Thank you, Stuart, and good morning, everyone. Our second quarter results are detailed on Page 14 of your presentation materials.
The Victoria's Secret segment grew both sales and operating income on top of a record performance last year. Total sales increased 5% and comp sales increased 3%, with operating income increasing $17.6 million or 6%.
Merchandise margin dollars and rate for the segment increased in the second quarter, with the strength in the store channel offsetting the impact of non-go-forward apparel merchandise in the direct channel. We also finished the quarter with inventories in great shape, down double-digit to last year. Now let me give you a recap of each channel, starting with the stores.
In the stores channel, second quarter sales increased 6% and comps were up 3%. Operating income increased 12%. Sales growth was driven across all businesses, and customers responded well to our assortments. We were very focused on our core categories and, therefore, drove growth in bras and panties, in both lingerie, PINK, and Sport, as well as growth in PINK loungewear and fragrance. Merchandise margin rates increased during the quarter, reflecting the strength of our assortment. We continue to focus on the fundamentals of expense management and well-controlled inventory. As a result, SG&A leveraged and inventory is down double digits year-over-year. Operating income dollars and rate increased during the quarter, as higher merchandise margin and leverage in SG&A more than offset growth in buying and occupancy from our investments in real estate.

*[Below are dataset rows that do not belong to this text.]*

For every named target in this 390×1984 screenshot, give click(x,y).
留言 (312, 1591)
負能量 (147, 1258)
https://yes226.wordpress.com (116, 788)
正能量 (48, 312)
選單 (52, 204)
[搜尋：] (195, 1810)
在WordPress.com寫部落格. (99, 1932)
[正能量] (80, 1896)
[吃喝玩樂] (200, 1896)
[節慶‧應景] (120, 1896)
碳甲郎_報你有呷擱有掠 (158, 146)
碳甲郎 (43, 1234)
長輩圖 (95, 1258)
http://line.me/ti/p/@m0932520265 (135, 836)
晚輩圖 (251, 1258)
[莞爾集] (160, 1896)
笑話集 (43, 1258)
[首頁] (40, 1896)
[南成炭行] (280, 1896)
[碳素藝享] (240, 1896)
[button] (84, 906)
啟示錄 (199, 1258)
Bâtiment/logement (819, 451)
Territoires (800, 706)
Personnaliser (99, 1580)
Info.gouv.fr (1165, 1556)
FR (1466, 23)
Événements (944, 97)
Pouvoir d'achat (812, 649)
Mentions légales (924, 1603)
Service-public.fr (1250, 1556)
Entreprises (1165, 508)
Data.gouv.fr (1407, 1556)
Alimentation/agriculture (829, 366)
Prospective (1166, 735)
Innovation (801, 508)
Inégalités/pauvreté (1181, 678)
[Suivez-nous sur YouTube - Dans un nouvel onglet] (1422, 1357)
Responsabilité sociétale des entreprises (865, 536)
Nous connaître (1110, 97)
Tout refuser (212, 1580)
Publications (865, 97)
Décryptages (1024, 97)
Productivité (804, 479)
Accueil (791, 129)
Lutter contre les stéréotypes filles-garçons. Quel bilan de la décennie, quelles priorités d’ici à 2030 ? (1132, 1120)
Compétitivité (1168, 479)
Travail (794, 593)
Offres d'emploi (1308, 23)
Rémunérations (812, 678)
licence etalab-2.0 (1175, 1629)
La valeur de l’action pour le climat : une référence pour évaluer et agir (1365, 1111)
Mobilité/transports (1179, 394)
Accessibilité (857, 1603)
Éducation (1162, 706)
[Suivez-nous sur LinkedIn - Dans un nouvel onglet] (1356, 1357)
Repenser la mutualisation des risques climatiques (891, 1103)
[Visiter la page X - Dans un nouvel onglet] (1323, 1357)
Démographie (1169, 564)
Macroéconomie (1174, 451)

Now turning to the direct channel. Second quarter sales were flat to last year. Go-forward core category sales increased in the mid single-digit range, driven by the same merchandise categories that drove the strength in the store channel, offset by the exit of non-go-forward apparel merchandise. The merchandise margin rate and dollars were down to last year, primarily due to the impact of exiting non-go-forward apparel. Operating income dollars and rate declined due to primarily to the decline in the merchandise margin.
As we transition to the third quarter, we will continue to focus on newness and are excited about our upcoming bra launches. We have momentum in our core chair categories of bras, panties, fragrance and PINK loungewear, and entering the season with lean inventory, positioning us to be agile and respond with speed. We will also continue to -- we also continue to be pleased with the results of our real estate and other investments that are improving the customer experience, both in stores and on our website.
In summary, while the results in spring were good, we recognize we can get better. And therefore, we are now focused on what's in front of us and delivering the back half of the year.
Thanks. And now I'll turn the discussion over to Nick.